Across the whole listing, state how many lines include "options". Add nothing to that number.

---------- DATA SECTION

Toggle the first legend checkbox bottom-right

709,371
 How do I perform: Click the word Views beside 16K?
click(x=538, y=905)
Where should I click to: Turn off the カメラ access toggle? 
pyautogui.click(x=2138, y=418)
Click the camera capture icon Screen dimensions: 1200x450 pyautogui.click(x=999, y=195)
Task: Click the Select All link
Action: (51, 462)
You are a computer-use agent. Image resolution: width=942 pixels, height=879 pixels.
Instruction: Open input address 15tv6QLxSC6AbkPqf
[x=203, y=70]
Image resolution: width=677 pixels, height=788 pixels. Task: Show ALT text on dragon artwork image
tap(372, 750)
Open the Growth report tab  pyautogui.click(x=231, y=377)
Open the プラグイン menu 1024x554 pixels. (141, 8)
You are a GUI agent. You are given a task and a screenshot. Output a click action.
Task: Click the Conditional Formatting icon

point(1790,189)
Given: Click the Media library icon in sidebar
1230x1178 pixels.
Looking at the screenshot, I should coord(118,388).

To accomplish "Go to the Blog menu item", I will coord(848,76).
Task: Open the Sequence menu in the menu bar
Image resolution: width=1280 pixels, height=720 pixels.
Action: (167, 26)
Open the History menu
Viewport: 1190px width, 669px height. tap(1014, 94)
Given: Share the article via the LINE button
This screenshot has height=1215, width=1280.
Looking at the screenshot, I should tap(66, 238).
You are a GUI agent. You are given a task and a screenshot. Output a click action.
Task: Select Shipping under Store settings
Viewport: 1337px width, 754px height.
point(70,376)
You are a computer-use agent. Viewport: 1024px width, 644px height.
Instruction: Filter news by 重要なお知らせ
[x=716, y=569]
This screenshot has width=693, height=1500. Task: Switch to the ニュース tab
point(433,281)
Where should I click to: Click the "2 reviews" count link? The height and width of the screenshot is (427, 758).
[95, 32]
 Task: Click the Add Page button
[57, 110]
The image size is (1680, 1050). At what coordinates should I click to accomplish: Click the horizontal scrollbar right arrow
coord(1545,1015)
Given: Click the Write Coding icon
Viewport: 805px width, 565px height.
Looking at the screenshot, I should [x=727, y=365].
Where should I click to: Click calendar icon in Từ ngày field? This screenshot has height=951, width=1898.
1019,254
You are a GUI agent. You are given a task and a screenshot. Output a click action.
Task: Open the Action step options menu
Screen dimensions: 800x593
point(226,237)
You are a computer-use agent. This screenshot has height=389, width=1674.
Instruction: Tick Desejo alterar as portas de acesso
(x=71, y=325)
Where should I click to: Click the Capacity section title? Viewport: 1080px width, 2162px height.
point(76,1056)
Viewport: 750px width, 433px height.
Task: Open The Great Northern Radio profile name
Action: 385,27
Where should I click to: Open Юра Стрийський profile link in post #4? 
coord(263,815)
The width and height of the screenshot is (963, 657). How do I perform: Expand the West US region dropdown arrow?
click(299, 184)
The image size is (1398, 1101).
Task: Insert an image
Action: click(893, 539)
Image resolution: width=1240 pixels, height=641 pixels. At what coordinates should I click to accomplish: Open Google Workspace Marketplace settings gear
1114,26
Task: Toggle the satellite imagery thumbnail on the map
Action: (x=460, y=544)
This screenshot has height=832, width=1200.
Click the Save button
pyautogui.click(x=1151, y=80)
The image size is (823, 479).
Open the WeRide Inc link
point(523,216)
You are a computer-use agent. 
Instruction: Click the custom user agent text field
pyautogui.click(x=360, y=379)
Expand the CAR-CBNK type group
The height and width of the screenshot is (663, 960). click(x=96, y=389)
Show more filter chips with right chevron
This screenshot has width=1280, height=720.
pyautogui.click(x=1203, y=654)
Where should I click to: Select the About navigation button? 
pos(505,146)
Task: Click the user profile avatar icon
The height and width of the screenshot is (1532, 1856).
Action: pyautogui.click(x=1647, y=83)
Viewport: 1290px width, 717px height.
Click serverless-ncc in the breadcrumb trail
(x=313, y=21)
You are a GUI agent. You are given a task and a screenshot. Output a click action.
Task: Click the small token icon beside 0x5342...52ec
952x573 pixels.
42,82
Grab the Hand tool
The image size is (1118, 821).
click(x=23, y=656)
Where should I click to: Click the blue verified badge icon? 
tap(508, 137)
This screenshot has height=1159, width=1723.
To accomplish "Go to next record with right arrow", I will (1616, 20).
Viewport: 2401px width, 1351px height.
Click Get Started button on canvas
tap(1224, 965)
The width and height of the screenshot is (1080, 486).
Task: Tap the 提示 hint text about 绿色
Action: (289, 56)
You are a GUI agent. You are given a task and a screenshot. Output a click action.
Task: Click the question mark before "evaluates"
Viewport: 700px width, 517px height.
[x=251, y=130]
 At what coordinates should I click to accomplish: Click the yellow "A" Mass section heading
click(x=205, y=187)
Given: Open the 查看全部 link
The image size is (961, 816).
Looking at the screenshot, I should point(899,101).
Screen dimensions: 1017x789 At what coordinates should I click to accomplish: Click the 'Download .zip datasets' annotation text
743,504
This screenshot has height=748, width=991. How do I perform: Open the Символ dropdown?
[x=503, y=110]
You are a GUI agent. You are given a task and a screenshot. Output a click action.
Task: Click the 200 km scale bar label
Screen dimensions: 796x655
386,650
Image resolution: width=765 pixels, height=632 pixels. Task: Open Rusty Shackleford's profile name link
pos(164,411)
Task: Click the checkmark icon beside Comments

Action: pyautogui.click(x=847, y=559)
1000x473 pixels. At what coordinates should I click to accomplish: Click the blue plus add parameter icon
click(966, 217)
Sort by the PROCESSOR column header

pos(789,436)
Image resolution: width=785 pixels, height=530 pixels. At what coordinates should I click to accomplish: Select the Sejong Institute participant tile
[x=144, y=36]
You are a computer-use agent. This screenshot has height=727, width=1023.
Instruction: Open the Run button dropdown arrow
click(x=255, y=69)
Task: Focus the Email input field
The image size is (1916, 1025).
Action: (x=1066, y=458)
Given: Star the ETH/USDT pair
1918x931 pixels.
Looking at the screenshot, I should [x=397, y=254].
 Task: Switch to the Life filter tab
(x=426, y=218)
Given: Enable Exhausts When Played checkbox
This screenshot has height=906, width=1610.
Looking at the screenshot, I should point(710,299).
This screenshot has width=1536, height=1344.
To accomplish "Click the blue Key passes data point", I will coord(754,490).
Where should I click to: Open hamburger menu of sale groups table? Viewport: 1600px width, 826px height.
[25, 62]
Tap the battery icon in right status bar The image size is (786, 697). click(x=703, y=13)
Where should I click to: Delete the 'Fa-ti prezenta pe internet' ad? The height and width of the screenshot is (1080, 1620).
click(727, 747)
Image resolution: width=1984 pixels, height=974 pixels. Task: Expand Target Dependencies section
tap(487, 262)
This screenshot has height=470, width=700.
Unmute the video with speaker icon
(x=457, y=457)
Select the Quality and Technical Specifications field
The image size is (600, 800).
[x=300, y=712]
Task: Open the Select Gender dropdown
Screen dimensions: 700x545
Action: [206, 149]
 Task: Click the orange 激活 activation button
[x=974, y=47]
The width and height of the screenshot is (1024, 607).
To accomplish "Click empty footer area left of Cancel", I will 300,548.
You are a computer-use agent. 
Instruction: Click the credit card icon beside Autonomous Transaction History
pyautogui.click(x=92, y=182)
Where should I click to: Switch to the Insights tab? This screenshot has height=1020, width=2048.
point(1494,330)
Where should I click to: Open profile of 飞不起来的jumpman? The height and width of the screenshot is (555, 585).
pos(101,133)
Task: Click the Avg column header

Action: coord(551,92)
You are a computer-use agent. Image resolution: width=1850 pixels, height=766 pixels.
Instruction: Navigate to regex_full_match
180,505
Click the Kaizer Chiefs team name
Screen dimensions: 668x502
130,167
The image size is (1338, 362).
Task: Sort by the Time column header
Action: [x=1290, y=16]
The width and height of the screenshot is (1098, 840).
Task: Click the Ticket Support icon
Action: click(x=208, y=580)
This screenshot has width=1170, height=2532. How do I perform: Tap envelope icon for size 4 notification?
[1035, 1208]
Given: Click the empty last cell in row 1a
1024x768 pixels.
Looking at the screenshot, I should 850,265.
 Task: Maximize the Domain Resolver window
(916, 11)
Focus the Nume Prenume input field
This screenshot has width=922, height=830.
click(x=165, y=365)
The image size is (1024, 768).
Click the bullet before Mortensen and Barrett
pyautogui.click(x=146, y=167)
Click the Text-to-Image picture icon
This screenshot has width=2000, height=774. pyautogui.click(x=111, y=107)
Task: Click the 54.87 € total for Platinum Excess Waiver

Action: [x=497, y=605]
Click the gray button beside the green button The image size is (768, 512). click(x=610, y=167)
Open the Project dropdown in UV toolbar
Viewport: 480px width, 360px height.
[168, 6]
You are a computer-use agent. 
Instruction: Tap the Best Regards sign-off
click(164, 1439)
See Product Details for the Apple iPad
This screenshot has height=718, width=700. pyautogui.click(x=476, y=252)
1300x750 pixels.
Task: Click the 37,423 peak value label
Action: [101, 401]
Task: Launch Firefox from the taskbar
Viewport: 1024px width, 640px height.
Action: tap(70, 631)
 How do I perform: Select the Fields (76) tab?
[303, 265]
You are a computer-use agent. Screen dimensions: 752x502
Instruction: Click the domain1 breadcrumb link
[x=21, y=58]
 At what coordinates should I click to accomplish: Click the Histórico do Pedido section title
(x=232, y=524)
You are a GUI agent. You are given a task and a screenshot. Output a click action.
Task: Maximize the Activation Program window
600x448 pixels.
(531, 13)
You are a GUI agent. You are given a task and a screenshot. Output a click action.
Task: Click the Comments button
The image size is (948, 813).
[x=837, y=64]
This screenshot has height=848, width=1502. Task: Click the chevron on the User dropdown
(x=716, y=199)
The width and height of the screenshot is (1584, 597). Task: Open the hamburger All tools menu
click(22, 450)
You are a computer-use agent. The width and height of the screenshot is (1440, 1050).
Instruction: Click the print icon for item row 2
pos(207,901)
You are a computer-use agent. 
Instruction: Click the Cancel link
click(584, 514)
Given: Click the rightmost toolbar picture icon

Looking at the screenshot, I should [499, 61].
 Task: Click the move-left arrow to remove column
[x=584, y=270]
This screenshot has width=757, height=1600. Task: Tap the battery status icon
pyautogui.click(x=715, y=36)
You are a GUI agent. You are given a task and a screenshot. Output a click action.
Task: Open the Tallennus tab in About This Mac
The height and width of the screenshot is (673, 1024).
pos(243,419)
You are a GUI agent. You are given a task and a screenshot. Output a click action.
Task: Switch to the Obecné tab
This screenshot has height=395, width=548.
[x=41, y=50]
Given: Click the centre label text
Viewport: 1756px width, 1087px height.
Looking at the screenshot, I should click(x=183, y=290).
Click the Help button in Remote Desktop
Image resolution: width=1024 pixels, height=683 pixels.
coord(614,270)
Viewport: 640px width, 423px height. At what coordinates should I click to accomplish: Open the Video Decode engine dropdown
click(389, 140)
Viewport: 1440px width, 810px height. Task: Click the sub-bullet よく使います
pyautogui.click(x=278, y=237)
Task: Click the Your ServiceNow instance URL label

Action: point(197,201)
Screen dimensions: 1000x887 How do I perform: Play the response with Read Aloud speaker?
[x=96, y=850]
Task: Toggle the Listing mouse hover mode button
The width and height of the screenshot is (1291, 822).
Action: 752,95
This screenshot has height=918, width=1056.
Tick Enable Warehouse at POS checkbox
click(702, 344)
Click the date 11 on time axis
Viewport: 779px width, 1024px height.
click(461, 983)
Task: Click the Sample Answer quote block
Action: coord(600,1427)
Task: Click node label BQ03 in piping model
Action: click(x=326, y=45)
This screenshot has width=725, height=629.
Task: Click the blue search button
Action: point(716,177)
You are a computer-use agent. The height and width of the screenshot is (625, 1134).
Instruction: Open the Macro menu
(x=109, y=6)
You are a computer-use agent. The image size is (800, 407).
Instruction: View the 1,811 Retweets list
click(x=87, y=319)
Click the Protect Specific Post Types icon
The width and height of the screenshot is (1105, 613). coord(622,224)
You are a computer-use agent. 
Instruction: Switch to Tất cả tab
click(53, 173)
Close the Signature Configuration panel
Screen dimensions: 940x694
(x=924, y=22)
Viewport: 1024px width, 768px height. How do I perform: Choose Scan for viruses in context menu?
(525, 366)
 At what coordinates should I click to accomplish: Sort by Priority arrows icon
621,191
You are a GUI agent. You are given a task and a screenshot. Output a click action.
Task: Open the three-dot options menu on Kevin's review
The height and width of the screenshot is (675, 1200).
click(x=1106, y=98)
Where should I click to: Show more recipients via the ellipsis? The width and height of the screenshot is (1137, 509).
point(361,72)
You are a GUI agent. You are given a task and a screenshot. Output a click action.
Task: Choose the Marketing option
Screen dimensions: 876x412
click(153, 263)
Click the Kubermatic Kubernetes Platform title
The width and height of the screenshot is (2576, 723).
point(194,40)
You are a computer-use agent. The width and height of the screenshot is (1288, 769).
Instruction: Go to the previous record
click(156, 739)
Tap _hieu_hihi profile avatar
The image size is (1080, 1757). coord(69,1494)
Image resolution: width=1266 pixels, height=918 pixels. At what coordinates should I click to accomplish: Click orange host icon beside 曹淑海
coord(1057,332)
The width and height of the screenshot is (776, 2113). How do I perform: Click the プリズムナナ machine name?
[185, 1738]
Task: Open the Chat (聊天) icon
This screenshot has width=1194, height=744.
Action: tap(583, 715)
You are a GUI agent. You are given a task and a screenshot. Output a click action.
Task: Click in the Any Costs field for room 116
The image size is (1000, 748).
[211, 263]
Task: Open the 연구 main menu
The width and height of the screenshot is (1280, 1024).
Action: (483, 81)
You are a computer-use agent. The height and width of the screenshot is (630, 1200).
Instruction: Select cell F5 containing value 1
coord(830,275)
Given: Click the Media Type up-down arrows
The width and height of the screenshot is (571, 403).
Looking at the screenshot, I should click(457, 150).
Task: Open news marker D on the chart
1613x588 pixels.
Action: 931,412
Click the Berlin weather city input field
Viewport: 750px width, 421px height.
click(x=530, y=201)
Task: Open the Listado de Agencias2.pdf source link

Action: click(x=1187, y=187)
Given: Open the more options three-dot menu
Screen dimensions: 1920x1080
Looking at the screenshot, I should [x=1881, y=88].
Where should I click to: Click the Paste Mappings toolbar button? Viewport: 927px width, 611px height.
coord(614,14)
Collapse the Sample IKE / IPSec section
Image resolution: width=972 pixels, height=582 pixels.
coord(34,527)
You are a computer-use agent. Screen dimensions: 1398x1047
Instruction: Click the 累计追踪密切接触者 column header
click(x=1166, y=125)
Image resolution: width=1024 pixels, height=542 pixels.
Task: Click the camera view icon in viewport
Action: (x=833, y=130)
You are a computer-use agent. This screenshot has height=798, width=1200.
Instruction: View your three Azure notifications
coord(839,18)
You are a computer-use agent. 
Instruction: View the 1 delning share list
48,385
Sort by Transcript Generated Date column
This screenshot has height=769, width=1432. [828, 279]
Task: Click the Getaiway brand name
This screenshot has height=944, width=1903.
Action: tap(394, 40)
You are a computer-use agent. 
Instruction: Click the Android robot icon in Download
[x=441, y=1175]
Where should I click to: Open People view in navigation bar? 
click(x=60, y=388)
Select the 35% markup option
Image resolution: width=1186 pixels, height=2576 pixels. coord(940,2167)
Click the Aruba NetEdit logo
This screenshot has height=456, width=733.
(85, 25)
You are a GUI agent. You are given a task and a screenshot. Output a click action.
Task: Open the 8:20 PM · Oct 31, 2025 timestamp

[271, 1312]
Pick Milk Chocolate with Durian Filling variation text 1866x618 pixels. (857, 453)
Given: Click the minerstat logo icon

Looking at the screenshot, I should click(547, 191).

--------------------

= WRITTEN ANSWER =
3